Why, teams might actually have to start paying players a government-mandated minimum wage. Even with the education and benefits all players are eligible to receive factored in, players make a fraction of minimum wage based on all the hours they put in playing, practicing, doing off-ice training, travelling and taking part in community events on behalf of their teams. Everyone associated with this claims it’s not about money, but why not? Why should the best young hockey players in the world not be free to make as much money as other teenagers? Have we become that beholden to the game that we think it’s OK for these kids to earn a pittance in exchange for the chance to chase a dream that the vast majority of them won’t realize anyway?
Branch, who is also president of the CHL, the umbrella organization that represents the OHL, Quebec and Western Leagues, is always quick to play down the amount of money junior hockey operators make. He claims about one-third of the CHL’s 60 teams make money, one-third break even and one-third lose money. But what Branch doesn’t point out is that, in many cases, those teams rotate around based on where they are in their player development cycle. If a junior team is well-run and developing players, it should be able to ice a contending team for a two-year period every couple of years. And that’s when those teams make their money in the form of bigger crowds in the regular season and, most importantly, more home playoff dates. There are periods when times will be good and others when they will be lean and generally speaking, they should even out.
And yes, the education packages have improved markedly over the years, with millions being paid on behalf of former players in the form of tuition fees and expenses. But on the other hand, the CHL stands to make in excess of $7 million in profit when the World Junior Championship is held in Toronto and Montreal in 2015, and likely even more when the same two cities split the tournament two years later.
And this doesn’t take into account how franchise values have skyrocketed in junior hockey.

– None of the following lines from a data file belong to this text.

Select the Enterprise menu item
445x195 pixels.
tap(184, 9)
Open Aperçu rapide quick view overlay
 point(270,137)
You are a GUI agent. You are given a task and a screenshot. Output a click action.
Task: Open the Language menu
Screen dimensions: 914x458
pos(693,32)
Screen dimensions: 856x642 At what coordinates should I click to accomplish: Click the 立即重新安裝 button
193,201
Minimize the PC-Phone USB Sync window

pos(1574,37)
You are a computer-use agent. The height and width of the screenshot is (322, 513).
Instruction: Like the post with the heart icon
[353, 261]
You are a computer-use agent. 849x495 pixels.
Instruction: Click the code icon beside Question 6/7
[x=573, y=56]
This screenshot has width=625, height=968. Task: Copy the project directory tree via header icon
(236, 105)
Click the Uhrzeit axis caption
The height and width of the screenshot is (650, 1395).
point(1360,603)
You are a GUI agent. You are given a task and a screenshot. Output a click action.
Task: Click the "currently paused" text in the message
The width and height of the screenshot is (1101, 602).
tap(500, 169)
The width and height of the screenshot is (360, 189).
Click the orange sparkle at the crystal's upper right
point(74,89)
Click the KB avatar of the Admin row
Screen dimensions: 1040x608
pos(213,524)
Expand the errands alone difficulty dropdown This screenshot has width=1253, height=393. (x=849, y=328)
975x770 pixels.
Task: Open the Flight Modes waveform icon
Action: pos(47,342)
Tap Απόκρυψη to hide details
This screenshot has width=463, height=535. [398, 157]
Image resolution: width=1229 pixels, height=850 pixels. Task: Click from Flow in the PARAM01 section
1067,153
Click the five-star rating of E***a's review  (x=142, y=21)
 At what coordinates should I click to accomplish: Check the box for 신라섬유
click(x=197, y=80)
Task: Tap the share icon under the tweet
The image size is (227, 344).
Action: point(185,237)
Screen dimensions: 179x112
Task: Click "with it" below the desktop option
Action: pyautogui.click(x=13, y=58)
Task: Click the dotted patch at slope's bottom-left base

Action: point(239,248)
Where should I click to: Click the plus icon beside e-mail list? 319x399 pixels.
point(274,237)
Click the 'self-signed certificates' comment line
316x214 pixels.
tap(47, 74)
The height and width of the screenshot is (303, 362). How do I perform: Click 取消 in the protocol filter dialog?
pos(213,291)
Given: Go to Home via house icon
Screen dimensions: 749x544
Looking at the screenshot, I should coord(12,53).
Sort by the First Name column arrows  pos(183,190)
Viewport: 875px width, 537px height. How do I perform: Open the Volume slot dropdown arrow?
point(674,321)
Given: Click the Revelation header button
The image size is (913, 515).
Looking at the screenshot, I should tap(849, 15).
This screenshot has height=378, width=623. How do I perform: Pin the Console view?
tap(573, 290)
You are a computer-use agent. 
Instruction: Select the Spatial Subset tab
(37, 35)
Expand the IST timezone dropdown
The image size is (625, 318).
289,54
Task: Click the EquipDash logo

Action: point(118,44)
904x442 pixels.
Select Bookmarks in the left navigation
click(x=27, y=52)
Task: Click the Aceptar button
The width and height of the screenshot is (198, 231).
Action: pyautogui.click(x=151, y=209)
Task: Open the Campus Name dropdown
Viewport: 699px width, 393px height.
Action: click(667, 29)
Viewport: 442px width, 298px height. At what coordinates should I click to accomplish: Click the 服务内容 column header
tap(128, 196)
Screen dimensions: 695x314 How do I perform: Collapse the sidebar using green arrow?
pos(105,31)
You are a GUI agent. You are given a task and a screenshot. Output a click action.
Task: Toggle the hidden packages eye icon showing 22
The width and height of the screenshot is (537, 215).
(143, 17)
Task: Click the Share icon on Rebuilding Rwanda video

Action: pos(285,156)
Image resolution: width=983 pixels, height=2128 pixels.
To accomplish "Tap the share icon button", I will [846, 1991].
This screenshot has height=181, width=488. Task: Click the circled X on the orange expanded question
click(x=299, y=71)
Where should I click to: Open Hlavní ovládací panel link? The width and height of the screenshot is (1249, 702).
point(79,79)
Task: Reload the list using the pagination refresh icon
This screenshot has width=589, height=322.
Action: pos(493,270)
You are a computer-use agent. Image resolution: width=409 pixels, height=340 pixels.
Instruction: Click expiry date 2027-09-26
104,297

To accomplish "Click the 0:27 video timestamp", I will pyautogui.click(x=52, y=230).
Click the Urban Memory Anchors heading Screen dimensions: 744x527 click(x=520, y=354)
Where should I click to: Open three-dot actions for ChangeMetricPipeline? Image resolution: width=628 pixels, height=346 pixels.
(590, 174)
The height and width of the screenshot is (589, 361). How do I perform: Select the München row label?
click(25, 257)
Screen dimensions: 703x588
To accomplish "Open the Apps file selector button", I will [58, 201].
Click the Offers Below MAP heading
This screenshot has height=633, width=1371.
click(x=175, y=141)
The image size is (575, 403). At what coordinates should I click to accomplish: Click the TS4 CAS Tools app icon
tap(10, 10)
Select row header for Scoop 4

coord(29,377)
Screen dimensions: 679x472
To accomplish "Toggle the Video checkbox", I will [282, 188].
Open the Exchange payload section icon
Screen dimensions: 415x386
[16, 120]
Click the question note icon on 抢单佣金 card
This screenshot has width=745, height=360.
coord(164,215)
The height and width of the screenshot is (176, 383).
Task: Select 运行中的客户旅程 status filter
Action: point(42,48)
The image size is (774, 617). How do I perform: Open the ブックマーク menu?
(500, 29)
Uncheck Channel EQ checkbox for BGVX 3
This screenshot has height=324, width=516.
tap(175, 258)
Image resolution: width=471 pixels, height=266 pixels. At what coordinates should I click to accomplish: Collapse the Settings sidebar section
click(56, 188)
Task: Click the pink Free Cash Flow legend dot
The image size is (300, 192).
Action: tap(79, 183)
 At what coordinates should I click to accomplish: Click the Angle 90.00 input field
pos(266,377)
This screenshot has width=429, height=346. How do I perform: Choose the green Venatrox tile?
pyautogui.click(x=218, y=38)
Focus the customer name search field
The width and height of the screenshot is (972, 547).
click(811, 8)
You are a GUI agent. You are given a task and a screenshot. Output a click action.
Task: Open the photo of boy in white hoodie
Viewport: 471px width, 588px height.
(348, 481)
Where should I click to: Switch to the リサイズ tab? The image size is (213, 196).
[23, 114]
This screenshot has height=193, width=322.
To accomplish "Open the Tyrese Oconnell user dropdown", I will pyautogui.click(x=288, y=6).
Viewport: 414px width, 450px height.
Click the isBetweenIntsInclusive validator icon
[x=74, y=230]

The London Knights were valued at between $12 million and $14 million three years ago. Andre Desmarais, the co-CEO of Power Corporation, three years ago purchased a 25 percent stake in the Quebec Remparts for $4 million, making that franchise worth $16 million. And it’s not only the large-market franchises. The Burgess family purchased the Sudbury Wolves for $125,000 in 1986 and the asking price for that team would be somewhere in the $10 million range.
Unifor is scheduled to hold a meeting in Montreal Wednesday to organize a drive to get players to sign union cards. There are still a lot of unanswered questions here, one of which is whether or not junior hockey players are actually employees who are entitled to the protection of a union. And with all of the weirdness that seems to have been associated with this effort, you have to seriously wonder if some of those involved aren’t exploiting the young men they’re purporting to protect.
Perhaps this effort will fall as flat as the last one two years ago. Perhaps not. But now it is very real. And the people who hold the levers of power for major junior hockey should be very, very concerned. Change is coming. We’re seeing it in the NCAA and now in junior hockey. And if teams like the Moose Jaw Warriors or the Owen Sound Attack can’t deal with it, then perhaps it’s time they either got some help from their partners or looked at closing their doors.